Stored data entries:

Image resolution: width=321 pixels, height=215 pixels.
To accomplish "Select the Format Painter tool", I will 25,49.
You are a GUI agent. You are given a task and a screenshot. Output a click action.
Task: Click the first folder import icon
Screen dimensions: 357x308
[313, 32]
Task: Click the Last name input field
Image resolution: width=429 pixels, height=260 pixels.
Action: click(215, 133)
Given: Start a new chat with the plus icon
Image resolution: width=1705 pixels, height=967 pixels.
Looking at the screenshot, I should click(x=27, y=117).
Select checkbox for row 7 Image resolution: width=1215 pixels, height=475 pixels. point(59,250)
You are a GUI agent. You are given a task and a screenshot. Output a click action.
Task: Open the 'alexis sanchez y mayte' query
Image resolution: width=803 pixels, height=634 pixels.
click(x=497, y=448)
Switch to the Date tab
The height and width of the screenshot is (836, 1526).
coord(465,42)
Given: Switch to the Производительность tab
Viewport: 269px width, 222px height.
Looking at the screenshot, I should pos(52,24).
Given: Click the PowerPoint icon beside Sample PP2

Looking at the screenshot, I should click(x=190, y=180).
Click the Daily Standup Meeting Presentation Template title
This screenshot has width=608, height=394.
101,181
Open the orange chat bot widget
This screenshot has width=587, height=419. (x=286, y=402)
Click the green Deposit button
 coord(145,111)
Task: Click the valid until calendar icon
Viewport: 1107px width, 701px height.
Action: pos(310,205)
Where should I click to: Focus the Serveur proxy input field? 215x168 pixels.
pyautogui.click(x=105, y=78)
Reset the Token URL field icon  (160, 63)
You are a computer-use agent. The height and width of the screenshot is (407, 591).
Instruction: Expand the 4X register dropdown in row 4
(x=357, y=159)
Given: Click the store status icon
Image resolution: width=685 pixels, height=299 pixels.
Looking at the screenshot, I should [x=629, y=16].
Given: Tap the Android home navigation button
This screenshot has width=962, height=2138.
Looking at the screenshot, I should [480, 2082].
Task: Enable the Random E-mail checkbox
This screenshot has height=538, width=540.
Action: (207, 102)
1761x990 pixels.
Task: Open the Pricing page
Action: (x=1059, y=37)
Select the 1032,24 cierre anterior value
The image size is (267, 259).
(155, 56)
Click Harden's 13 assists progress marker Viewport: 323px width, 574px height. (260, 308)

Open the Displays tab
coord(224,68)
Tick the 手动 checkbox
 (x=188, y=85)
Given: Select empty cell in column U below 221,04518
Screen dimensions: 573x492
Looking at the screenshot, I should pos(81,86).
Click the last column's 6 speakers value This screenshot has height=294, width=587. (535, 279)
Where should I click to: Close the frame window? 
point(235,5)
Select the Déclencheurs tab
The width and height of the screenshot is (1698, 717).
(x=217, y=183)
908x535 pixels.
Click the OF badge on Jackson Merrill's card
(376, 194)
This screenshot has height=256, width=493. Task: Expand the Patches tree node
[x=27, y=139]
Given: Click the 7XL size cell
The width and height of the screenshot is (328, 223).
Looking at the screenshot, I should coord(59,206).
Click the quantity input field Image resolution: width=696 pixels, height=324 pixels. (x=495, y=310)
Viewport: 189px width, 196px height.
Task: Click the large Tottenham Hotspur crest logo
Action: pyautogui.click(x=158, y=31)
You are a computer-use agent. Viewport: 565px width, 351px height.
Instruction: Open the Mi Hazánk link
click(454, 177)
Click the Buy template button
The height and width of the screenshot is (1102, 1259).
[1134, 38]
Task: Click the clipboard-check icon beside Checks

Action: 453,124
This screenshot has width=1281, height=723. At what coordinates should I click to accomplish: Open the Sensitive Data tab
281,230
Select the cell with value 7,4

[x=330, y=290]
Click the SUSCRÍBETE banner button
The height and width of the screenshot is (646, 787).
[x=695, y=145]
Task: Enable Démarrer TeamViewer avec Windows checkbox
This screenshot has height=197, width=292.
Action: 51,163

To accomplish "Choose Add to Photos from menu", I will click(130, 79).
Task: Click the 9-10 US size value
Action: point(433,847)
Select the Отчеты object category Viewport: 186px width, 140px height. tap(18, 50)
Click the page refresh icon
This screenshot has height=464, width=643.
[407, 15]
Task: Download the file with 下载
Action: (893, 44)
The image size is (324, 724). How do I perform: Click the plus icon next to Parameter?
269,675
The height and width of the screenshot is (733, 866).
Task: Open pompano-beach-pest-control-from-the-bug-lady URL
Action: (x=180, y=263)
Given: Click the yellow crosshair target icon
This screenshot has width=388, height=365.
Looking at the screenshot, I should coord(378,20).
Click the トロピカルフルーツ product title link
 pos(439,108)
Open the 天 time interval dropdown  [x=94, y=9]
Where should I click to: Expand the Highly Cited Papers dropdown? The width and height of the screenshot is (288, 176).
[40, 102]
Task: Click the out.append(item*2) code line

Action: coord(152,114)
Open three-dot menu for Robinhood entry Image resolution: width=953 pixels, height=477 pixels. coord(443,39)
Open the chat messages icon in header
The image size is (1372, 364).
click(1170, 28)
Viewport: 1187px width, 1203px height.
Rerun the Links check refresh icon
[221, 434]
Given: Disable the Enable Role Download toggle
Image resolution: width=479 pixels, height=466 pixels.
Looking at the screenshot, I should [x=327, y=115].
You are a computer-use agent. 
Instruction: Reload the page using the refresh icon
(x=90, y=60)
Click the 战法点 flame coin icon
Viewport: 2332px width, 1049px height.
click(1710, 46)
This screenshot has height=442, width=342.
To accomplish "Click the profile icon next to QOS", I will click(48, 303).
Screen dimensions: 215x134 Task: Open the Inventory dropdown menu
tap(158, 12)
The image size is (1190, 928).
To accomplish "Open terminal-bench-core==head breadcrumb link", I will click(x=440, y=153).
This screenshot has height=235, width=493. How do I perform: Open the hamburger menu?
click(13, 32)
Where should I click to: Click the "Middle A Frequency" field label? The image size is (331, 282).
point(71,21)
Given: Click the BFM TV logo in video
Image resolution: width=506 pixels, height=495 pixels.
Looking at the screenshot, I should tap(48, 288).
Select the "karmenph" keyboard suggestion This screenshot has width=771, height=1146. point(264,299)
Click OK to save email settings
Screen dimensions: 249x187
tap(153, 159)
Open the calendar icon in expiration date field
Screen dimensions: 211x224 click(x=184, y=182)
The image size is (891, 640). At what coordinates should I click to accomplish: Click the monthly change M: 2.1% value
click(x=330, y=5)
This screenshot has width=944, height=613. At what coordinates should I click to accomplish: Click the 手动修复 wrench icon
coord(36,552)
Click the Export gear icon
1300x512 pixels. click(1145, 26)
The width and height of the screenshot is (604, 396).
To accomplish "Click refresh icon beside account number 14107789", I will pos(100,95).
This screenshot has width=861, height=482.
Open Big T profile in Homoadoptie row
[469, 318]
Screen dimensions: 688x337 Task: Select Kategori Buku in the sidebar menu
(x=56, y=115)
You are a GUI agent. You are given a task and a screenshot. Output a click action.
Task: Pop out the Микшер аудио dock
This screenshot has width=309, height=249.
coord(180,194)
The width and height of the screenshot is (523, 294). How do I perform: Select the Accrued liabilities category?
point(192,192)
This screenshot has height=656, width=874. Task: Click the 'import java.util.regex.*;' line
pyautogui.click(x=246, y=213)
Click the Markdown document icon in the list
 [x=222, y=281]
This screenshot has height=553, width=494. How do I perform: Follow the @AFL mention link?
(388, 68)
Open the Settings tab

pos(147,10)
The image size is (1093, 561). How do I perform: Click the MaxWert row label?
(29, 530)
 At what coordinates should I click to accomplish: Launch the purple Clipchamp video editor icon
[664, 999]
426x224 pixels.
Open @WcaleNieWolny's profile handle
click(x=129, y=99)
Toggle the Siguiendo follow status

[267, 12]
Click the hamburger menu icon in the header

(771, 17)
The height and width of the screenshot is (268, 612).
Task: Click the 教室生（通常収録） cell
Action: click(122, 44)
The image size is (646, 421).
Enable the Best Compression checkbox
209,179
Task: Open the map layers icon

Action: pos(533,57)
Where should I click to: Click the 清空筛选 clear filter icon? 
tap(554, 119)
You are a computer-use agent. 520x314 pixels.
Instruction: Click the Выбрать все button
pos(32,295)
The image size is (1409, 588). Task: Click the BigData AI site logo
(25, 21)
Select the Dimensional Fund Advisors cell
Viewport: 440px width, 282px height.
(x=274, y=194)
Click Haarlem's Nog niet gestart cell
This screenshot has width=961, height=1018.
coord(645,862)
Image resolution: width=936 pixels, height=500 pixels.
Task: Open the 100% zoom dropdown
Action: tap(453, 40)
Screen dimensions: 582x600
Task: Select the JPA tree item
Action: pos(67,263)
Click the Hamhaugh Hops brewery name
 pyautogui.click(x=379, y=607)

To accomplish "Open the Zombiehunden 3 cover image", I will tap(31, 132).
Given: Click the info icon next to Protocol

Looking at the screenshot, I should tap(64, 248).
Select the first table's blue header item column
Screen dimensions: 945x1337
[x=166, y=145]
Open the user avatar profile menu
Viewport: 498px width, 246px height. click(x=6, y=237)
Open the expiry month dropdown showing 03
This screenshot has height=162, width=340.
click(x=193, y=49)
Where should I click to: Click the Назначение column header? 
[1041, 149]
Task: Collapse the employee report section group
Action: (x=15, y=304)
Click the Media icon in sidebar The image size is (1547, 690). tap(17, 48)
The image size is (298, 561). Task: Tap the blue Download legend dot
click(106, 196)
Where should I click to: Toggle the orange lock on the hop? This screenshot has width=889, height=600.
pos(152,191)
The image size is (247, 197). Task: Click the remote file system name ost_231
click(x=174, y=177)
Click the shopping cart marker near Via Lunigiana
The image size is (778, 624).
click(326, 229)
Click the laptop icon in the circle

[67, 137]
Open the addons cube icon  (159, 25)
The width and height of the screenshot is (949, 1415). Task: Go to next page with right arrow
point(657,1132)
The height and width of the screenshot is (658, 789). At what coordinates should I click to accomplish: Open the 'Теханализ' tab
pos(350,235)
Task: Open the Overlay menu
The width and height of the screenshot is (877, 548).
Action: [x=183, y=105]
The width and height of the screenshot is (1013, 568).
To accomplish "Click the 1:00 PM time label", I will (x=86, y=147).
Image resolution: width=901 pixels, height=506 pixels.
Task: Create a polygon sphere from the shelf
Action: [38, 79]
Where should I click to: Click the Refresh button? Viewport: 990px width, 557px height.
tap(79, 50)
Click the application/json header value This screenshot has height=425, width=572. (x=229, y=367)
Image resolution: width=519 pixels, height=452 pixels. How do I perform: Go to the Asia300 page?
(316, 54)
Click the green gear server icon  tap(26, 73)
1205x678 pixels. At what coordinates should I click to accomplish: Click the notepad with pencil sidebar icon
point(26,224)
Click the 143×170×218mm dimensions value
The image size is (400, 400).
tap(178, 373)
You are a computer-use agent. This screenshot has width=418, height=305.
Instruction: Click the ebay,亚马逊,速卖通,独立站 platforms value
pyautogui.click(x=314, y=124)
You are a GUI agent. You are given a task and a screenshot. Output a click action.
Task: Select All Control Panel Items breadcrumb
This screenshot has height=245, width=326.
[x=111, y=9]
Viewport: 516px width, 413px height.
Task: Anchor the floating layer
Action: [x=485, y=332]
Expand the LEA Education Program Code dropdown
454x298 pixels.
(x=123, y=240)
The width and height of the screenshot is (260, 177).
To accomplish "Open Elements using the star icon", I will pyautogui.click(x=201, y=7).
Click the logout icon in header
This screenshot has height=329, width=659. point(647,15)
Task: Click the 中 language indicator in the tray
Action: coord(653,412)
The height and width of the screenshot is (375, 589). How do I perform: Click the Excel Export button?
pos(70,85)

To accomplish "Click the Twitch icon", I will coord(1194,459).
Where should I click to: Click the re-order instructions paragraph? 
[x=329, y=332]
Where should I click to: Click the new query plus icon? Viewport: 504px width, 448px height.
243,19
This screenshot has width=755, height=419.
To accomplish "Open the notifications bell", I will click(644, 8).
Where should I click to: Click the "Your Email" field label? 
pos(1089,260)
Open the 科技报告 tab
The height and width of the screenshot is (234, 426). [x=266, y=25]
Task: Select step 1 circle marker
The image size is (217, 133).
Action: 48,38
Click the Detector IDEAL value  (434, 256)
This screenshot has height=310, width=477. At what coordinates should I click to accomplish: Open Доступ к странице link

§ **AIM OF THE TASK**
In the data shown above, how many lines hold the string "Switch"? The answer is the number alone.

§ **ANSWER TO THIS EXERCISE**
2